Pixel coordinate grounding data
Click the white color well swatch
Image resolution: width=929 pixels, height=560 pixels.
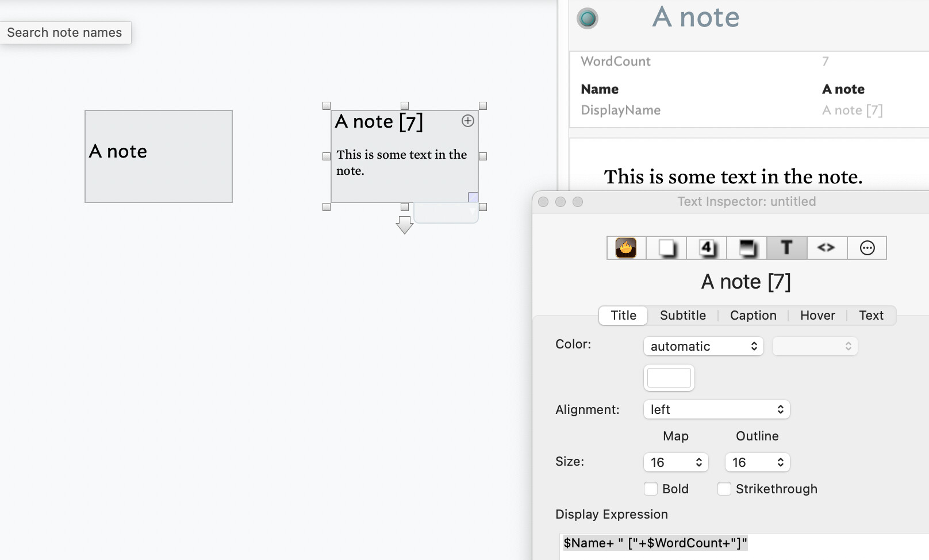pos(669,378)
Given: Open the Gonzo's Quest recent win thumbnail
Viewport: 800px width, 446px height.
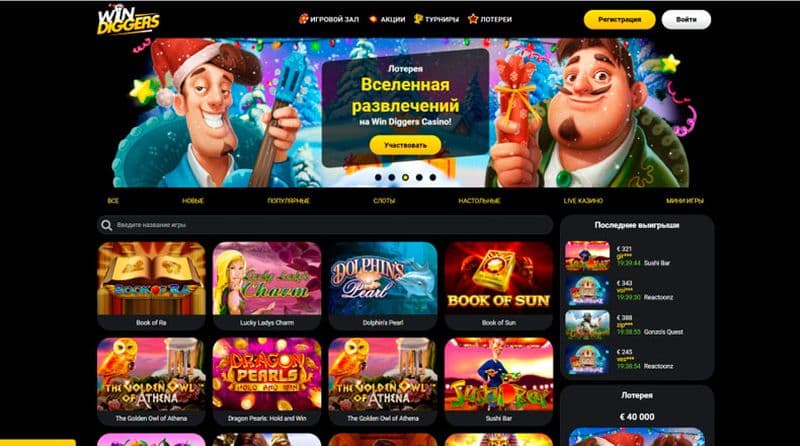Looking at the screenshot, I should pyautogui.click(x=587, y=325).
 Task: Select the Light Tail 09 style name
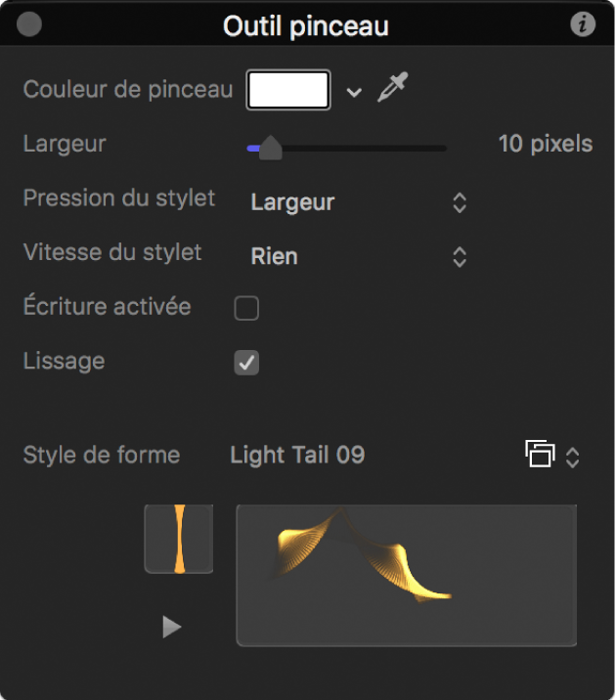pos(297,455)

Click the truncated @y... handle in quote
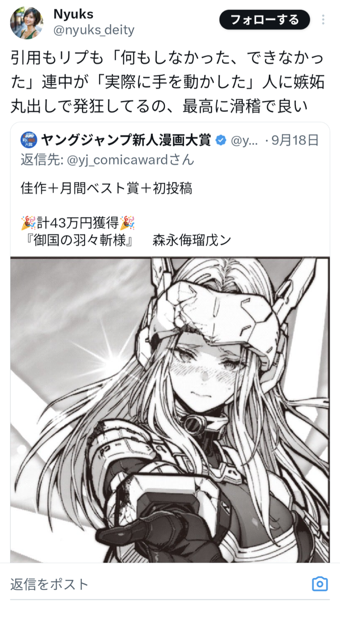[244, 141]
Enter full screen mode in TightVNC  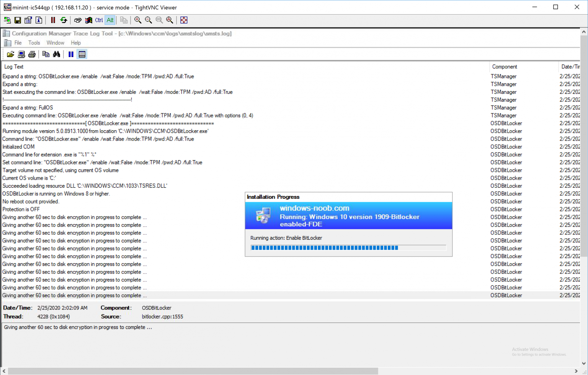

**What is being asked**
Your task is to repeat the entries above exactly, omitting the pictures.

**The answer**
Click the white color well swatch
Image resolution: width=929 pixels, height=560 pixels.
pos(669,378)
Given: Open the Gonzo's Quest recent win thumbnail
Viewport: 800px width, 446px height.
Looking at the screenshot, I should pyautogui.click(x=587, y=325).
 Task: Select the Light Tail 09 style name
pos(297,455)

Click the truncated @y... handle in quote
[244, 141]
Enter full screen mode in TightVNC  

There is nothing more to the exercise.